The Central Idea of the blog I follow is: Life before, while, and after being in a foster system is very different from everyday life many people experience, and people can learn a lot from them. On the home screen, there is a message from the author that says: "My life before, during, & after foster care taught me a lot. Here's insight into the lives of the foster kids and foster parents of foster care." The featured article right now is one that I wrote about in my previous blogs, from the perspective of a child in foster care getting their driver's license. This article can teach people not to give up on something that is important to you. All throughout the blog are different personal stories on the lives of foster kids, one of them is about animal assisted therapy. "From leaving my foster home and aging out of foster care into becoming a man, struggling to overcome emotional, financial, and social struggles. I’ve gone from being alone renting a house that was falling apart to buying my own home and now having a family." The story of this person's life in foster care was hard, but they overcame it with the help of an animal. 
A modern example of discrimination against Native Americans is written into the sports culture of our nation. With popular teams having the name "Indians" or "Chiefs," Native Americans are starting to speak out about it. The owner of the Redskins, Daniel Snyder, has publicly spoken out about how he will "Never change the name of the team. NEVER- you can use all caps."
If Dennis were too react to this modern day problem, he would come at the sports world with full force. Dennis has notoriously taken every opportunity he can to stand up for American Indian rights, and this would be no different. Perhaps he would start a boycott of games, a protest on the "Redskins" football field, or started a twitter hashtag/ account, like some teens did to speak out. 

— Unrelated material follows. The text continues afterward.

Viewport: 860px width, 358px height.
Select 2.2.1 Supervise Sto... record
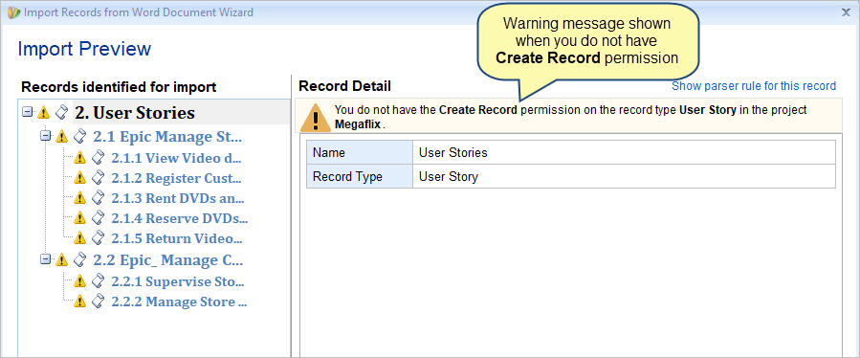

I personally think that it is incredible disrespectful to have a sports team discriminate against a group in this way. An argument of Dylan Snyder was that he "grew up with the mascot." Sports play a huge role in the lives of Americans, and by having these team names is indirectly telling people that it is okay to say these things. Team names can have a huge impact on our culture, so we should change them to impact culture for the better.